I know I have my doubters and I know I need to prove them wrong and I will.
>> Labor faced historic losses after the UK's most recent local elections, losing more than 1,200 seats in England alone.
So far, more than 70 MPs have publicly called for Kier to stand down. Aubrey Allegreti is chief political correspondent for the Times and he joins us now from London, England. Uh Aubrey, less than two years since a landslide general election victory and the these terrible losses for the party. Uh not just Labor, conservatives, the all the traditional parties being rejected.
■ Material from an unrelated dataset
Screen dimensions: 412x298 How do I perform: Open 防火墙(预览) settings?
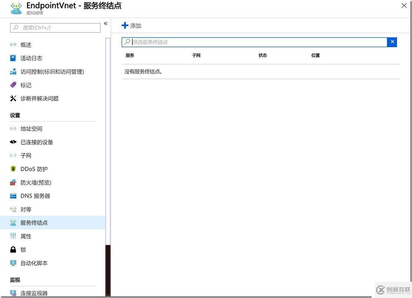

What what does this tell us about what's happening in UK politics and the Labor government in particular?
Well, the UK has survived for decades now on a century of two-party politics where the sort of leftwing and right-wing blocks coales around two main political parties and that's being challenged in unprecedented ways here after, as you spoke about the significant and historic losses for both Labour and the Conservative Party. In fact, this is the second year running in history where neither of them have achieved the highest number in terms of the top two parties in vote share or number of seats won. They are being outflanked by largely quite populist parties on both the left and the right.
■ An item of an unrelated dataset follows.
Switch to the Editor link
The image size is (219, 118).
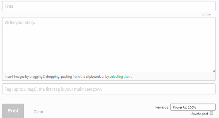[206, 14]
Reform UK led by Nigel Farage who was of course the big champion of Brexit in that heyday about a decade ago and then an eco- populist leading the Green Party named Zack Palansky. K Star Dmer obviously had a significant majority, the biggest in nearly two decades when he won the election in July 2024. But since that time, he's been viewed as a technocrat who is too much of a sort of apologist for and defender of the status quo in what many voters in the UK feel like is a broken system. And so he's come under the greatest political pressure of his career so far from many in his own party. You know, it's hard to judge it from all the way over here, but you almost never see him kind of sort of speaking with force and command and confidence like you you typically see from a leader in a real secure position.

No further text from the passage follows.